(Word and element location data)

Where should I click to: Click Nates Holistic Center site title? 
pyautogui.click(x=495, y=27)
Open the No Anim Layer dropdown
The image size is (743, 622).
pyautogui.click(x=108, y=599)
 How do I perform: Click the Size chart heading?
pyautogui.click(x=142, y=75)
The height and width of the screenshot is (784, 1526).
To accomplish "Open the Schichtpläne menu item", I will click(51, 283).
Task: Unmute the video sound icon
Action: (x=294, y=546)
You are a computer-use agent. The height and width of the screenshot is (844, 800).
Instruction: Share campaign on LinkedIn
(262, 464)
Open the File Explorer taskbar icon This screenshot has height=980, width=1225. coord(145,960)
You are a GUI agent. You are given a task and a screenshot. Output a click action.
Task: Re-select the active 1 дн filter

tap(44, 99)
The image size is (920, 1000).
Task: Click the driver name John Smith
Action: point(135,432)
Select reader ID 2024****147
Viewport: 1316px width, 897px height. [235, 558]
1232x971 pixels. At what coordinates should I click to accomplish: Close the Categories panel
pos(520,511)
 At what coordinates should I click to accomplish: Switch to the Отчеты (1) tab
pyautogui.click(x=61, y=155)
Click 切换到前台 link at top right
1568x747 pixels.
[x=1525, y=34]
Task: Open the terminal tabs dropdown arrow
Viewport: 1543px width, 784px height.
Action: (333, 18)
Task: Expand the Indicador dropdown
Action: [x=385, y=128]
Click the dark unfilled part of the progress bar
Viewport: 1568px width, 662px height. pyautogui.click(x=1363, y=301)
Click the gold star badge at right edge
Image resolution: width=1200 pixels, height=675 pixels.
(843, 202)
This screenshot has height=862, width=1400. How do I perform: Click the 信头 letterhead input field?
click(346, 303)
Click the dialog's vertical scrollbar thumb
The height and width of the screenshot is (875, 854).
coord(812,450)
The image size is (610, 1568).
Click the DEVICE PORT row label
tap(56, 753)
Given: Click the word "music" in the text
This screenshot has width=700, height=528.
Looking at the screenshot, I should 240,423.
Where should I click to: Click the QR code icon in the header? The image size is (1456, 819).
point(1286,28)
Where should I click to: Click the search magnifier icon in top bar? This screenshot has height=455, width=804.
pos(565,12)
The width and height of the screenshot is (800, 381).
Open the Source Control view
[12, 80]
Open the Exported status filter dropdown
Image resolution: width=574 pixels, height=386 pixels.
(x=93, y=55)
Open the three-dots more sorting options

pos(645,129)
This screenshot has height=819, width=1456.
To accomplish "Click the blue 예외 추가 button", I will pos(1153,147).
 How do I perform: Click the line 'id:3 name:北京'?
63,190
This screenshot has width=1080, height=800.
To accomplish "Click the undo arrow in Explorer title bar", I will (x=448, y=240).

» GIVEN EXERCISE
Swap "dropdown" for "menu" in the lines from the start of the records to the line with "pyautogui.click(x=142, y=75)", and give those lines again with nothing else changed.

» TASK RESULT
Where should I click to: Click Nates Holistic Center site title? 
pyautogui.click(x=495, y=27)
Open the No Anim Layer menu
The image size is (743, 622).
pyautogui.click(x=108, y=599)
 How do I perform: Click the Size chart heading?
pyautogui.click(x=142, y=75)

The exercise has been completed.